____ RECORD SET
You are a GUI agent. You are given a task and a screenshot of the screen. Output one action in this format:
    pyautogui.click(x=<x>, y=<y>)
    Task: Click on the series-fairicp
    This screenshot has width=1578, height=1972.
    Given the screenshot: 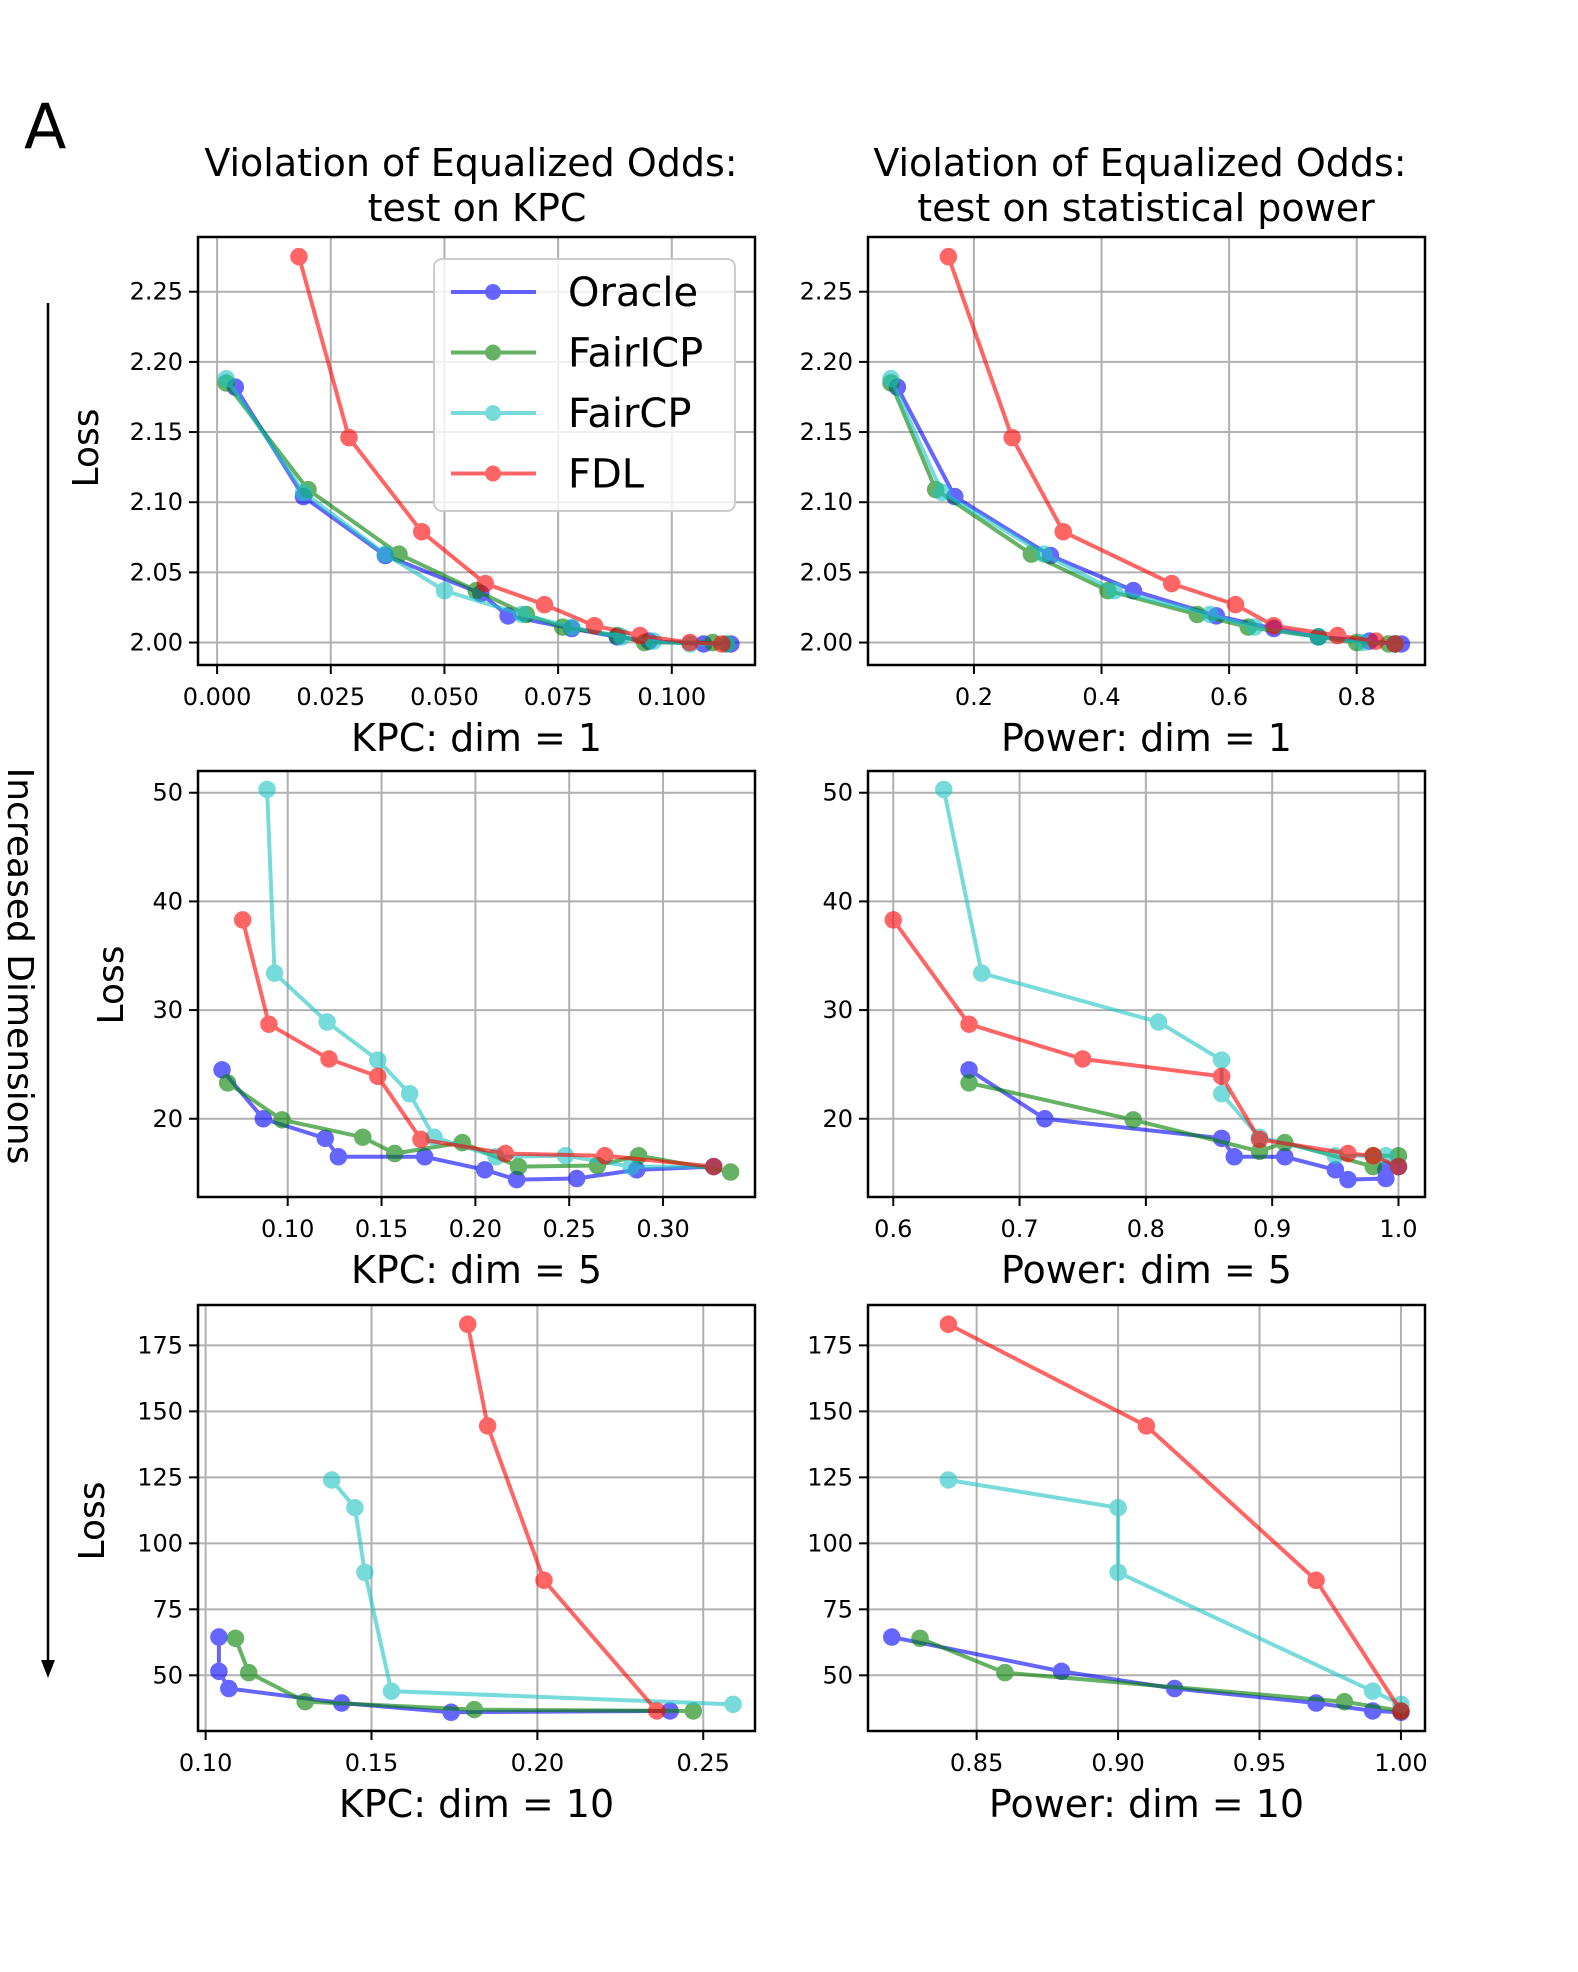 What is the action you would take?
    pyautogui.click(x=1143, y=514)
________
** PROBLEM TO WORK ON **
Turn the lines running from the start of the records through the line containing "This screenshot has" into a Markdown table with the columns Row and Line, numbering each line and skipping blank ones.

** EXERCISE RESPONSE **
| Row | Line |
|---|---|
| 1 | You are a GUI agent. You are given a task and a screenshot of the screen. Output one action in this format: |
| 2 |     pyautogui.click(x=<x>, y=<y>) |
| 3 |     Task: Click on the series-fairicp |
| 4 |     This screenshot has width=1578, height=1972. |